My mother has always had this innate ability to chat with anyone she comes in contact with. And when I say anyone, I mean anyone.  The gas station attendant; her airplane row neighbors; telephone sales clerks.  When I was making the move from Montana to Northern California she accompanied me on part of the road trip that took us through Reno.  She mentioned she'd like to meet up with a friend.
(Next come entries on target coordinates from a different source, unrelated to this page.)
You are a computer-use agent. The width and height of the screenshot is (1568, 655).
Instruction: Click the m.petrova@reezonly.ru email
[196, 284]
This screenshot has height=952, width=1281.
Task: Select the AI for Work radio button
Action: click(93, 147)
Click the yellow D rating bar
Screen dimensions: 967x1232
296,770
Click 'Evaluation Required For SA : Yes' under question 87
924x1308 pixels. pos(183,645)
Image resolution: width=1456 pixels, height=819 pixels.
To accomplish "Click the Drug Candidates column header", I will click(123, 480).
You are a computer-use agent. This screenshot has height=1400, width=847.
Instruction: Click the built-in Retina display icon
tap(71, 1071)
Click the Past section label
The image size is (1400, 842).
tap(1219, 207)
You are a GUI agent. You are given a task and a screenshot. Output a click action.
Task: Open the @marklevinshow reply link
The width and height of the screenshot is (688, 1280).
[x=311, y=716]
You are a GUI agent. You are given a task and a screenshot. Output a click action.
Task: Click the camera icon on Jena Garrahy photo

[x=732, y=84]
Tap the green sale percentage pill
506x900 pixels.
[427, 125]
Of course, I thought, a great opportunity to catch up with and old friend.  Unbeknownst to me, she had never actually MET this friend.  This friend was a saleswoman from one of the medical supply companies in which mom had ordered from for years.  They were on the phone frequently for business and actually took the time to ask about each others lives and develop an honest to goodness friendship.  When we met up with her (remember prior to this they didn't even know what each other looked like) it was like watching old friends catch up, and it was beautiful.  

I guess what I am getting at is, I challenge everyone to take a moment out of your week to set the phone/computer/tablet down.  Even when you desperately want to know what is happening on your friends Facebook page.  Put the phone down and just take in your surroundings.  Just BE.  Reflect. Take time to connect with yourself so that you will be able to ACTUALLY connect with others. Because I honestly believe that is what can make this world a better place.

So, I guess what I'm saying is take the steps to make it all worthwhile. It's true, our trip IS short.  We are all swimming through this real thing we call life, and we DO have companions on this ride.  Let's not take that for granted.